Understanding Semantic Models

Semantic models form the foundation of the dbt Semantic Layer. Configured using YAML files, they correspond to dbt models in your DAG. Each model requires a unique YAML configuration, enabling dynamic and reliable dataset refinement. You can even create multiple semantic models from a single dbt model, provided each has a distinct name.
These models comprise three key components:

  • Entities: Define relationships between semantic models (e.g., IDs).
  • Dimensions: Columns used for slicing, grouping, and filtering data (e.g., timestamps, categories).
  • Measures: Quantitative values aggregated in analyses.

Diving into Metrics

Metrics are calculations representing essential business measures, built from entities, measures, and dimensions.
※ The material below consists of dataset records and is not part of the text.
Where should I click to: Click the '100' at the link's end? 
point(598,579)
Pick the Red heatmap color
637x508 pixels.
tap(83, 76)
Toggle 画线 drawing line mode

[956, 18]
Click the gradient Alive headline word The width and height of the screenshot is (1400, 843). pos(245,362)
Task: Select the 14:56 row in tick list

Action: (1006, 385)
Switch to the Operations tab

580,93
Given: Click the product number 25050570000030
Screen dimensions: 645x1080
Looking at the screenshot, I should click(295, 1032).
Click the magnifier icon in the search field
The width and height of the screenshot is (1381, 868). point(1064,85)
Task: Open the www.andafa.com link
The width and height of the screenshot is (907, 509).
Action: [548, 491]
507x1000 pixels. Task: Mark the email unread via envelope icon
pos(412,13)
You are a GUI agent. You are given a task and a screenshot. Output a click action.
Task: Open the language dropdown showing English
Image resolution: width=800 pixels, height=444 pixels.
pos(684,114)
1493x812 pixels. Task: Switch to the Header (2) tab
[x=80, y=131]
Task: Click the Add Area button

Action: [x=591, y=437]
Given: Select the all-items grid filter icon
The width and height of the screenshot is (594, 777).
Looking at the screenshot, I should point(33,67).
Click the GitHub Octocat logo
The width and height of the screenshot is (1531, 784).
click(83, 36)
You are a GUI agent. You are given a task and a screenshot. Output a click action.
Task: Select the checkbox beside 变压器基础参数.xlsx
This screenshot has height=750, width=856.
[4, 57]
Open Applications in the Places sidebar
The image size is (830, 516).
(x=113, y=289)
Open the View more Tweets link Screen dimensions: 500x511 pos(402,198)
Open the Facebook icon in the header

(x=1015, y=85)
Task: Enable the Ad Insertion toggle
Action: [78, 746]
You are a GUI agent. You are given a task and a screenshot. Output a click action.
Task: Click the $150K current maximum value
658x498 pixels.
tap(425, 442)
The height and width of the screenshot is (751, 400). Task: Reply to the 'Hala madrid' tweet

They ensure centralized definitions, reusability across tools, and consistency in analysis. Metrics encapsulate both logic (e.g., aggregations, filters) and context (e.g., time granularity, dimensions).
Types of metrics include:

  • Conversion Metrics: Track events like purchases per user.
  • Cumulative Metrics: Aggregate measures over specified windows.
  • Derived Metrics: Expressions combining multiple metrics.
  • Ratio Metrics: Comparisons of numerator and denominator metrics.
  • Simple Metrics: Directly reference a single measure.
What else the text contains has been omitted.